Monday, September 12, 2011

The Pendulum Swing

Every day I make about a zillion decisions.  Some for me and some for the little people who follow me around all day.

Cereal or toast?
Milk or juice?
Shower or bath?
Shorts or capris?
Tank-top or t-shirt?
Laundry or vacuuming?
Play a game or build Legos?
Phineas & Ferb or Cosby Show?
Play with sissies or play alone?
Mac-n-cheese or snacky plate?
Read a book or take a nap?
Run errands or stay home?
Time-out or let it go?
Eat veggies or no dessert?
Goodnight Moon or Freight Train?
Red wine or white?
Arrested Development or Psych?
Read or sleep?

Day after day ... decision after decision.  Ho-hum choices, one after another.

Then one day, along comes a hefty decision.  A decision that makes you pause and ponder and puzzle over it.  A decision that isn't as easy as choosing pancakes or flip-flops or ice with your water.  A decision that has many facets and many possible outcomes.  A decision that effects your life, maybe not forever, but certainly for the foreseeable future.

I recently was faced with just such a decision.   I was approached by a friend about the prospect of watching her little girl when Mommy goes back to work.  In the face of this decision, I experienced the full-spectrum pendulum swing of thoughts, feelings and desires.  (Most of them in the first hour and twenty-seven minutes after her phone call.)

Back and forth ... back and forth.

What fun to have a little baby again!

Whew ... a little baby.  Again.

Little parts to admire.

Little diapers to change.  Again.

Reasons to hang on to some of the baby toys.

We were officially moving 
on from baby toys.

We have all the baby gear still.

We were looking forward to
 clearing the garage of the baby gear.

The kids would love it!

The kids already keep me busy.

A paycheck.

Getting a paycheck?  
That actually sounds nice.

I'm already doing the Mommy-thing.

I was looking forward to 
doing more of a Me-thing.

I was going to volunteer in the schools more.
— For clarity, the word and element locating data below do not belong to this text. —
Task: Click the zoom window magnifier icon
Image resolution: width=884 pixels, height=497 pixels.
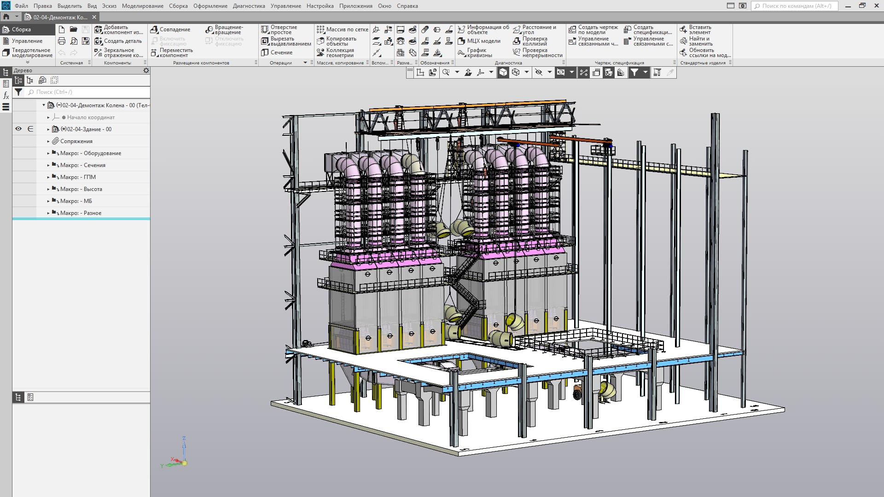Action: coord(446,72)
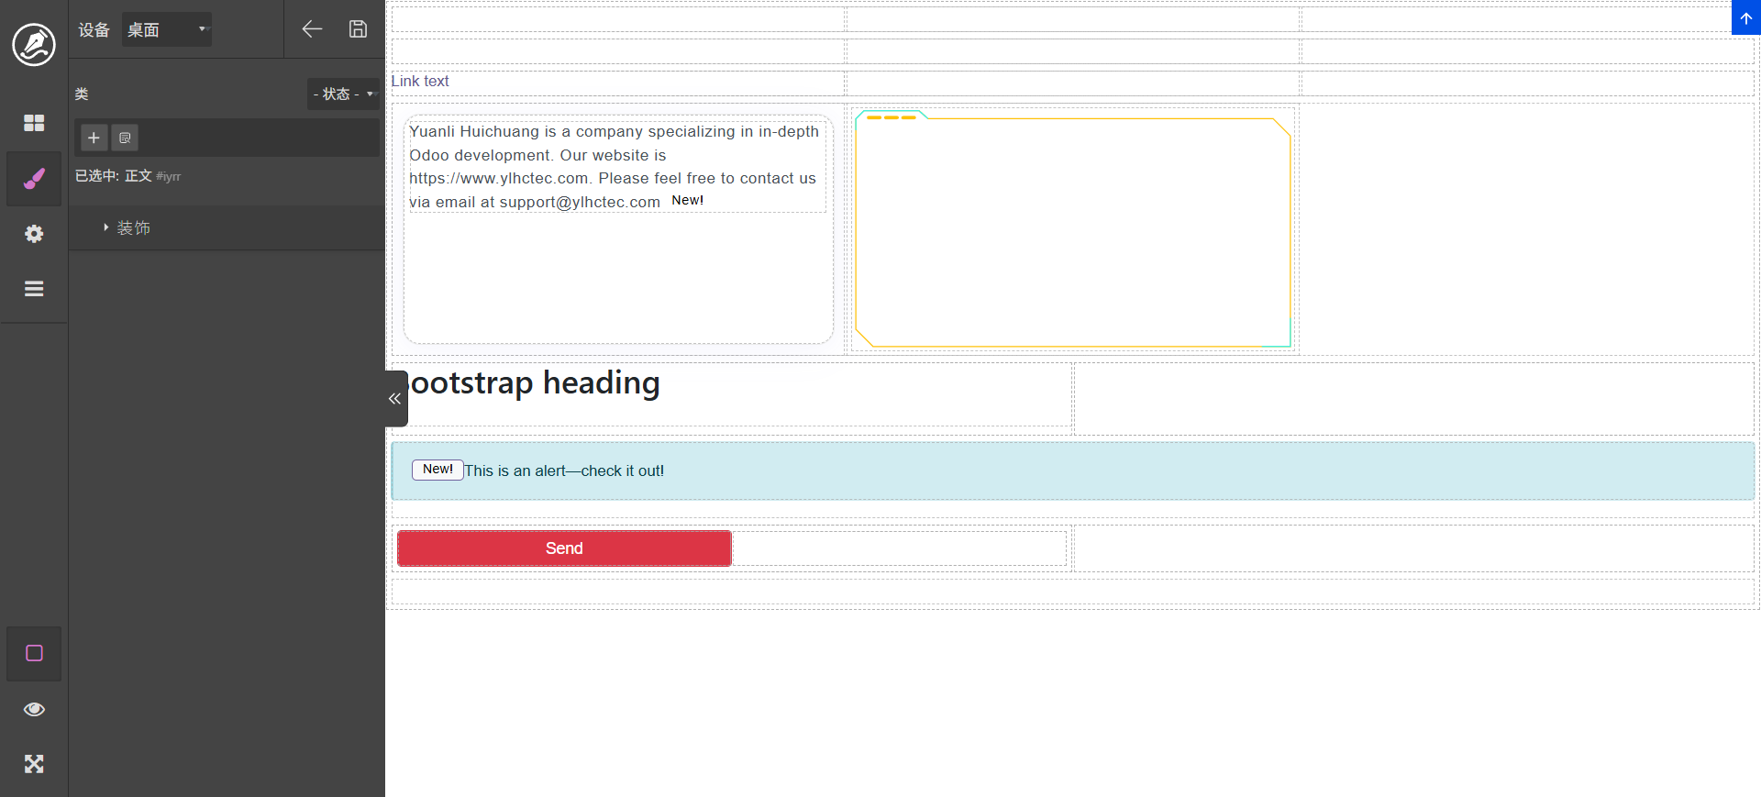Open the 状态 state dropdown
This screenshot has height=797, width=1761.
click(x=343, y=94)

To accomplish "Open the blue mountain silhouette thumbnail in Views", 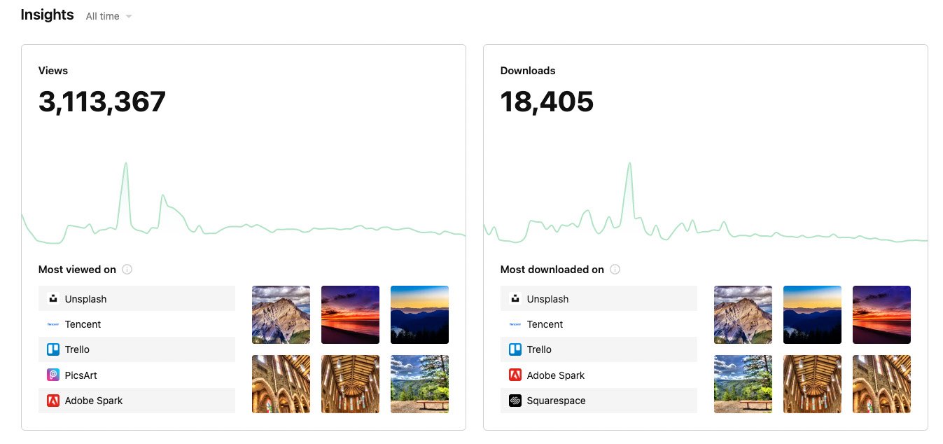I will [x=419, y=314].
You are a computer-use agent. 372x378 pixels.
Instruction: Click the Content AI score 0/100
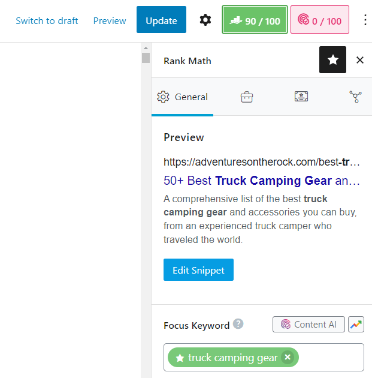pyautogui.click(x=319, y=20)
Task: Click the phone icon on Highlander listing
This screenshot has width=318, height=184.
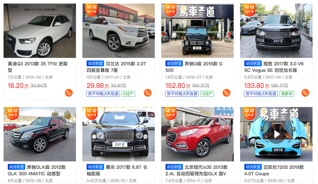Action: pos(148,93)
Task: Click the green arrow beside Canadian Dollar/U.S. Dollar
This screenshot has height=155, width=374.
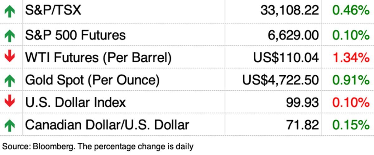Action: (10, 125)
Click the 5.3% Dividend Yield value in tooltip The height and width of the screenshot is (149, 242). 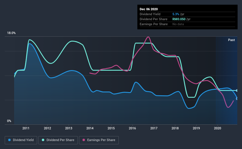176,14
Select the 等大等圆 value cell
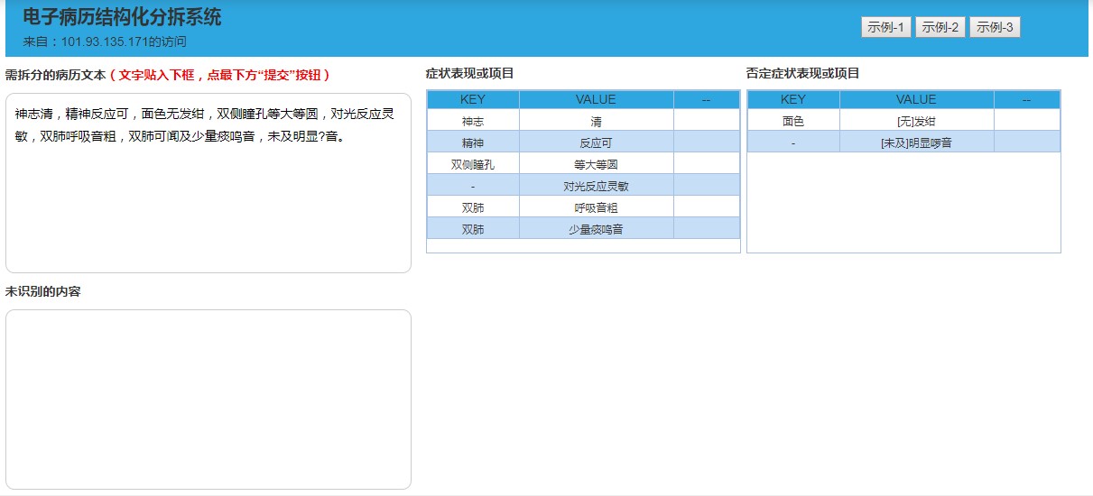 (x=596, y=164)
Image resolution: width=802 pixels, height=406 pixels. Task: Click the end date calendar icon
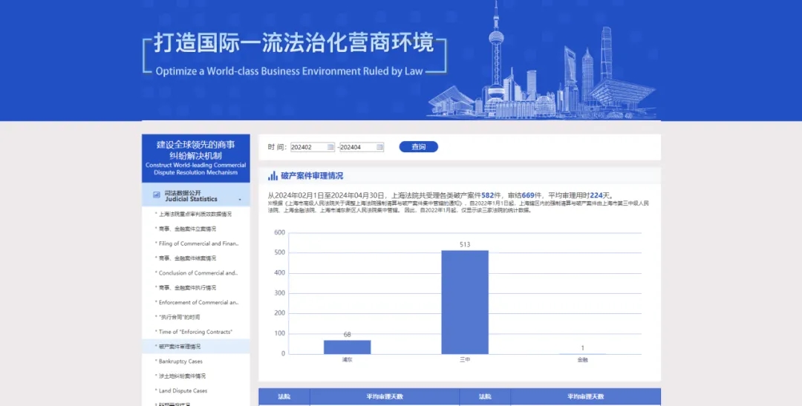point(380,147)
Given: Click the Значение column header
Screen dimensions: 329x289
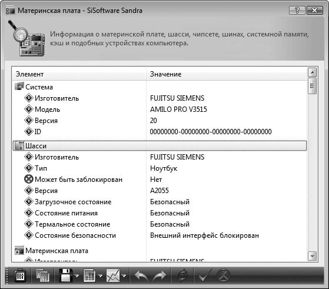Looking at the screenshot, I should coord(227,74).
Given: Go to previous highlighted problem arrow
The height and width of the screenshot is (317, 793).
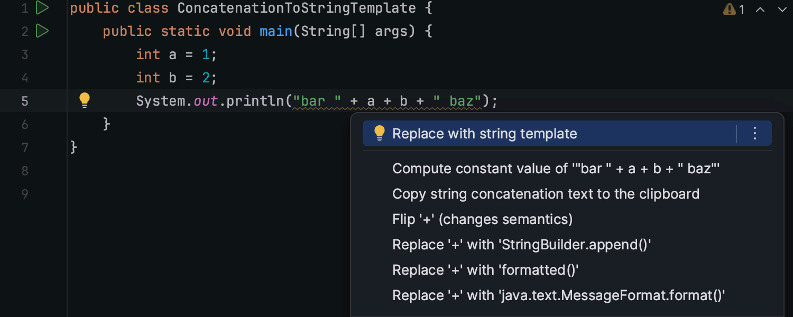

Fridays are great days to volunteer!

It would be a blessing for the baby.

It would be good for Lydia.

An answer to a prayer for them.

An answer to a prayer for us.

Hmmm ... it would appear that my pendulum finished it's wide arc and settled there in the middle ... where pendulums typically rest.  After all the swinging back and forth between pros and cons, costs and benefits, I was finally able to see past my own selfness and doubts and see God's hand in the midst of it.  And find rest there, too.

I think that is the way that God intends us to make life-choices.  He doesn't want us to just jump in with a "yes" or a "no" - He wants us to make an informed and intelligent decision.  He doesn't want us to get muddled in the "what if's" of the problem - He wants us to take the available info at hand and make the best decision we can.  He doesn't want us to wrestle with it on our own - He wants us to pray about it, seek His plan and let Him enlighten us to the right choice.

And when we arrive at the point where the pendulum has paused, we know that we will find peace.  That will be proof that we have heard God correctly concerning His plan for our energy, time and gifts.  It doesn't mean that we won't still wonder if we're making the right choice, but we won't find ourselves wrestling, but instead, surrendering.  Again.

I don't doubt that I will have moments of, "What was I thinking?!?", when this little peanut comes to visit.  But I also have confidence that this is God's plan for right now and He will continue to give me the peace and perspective and power to do the job well.

At least, until another decision comes along ...
__________________________

Today is Baby S's first day with us.  We are starting in slowly with just the afternoon together - so we can warm up to each other.  It ought to be an adventure ... time to pull out the baby stuff!

1 comment:

  1. I completely agree with you. I know that I've made decisions without giving much thought and I usually end up regretting them.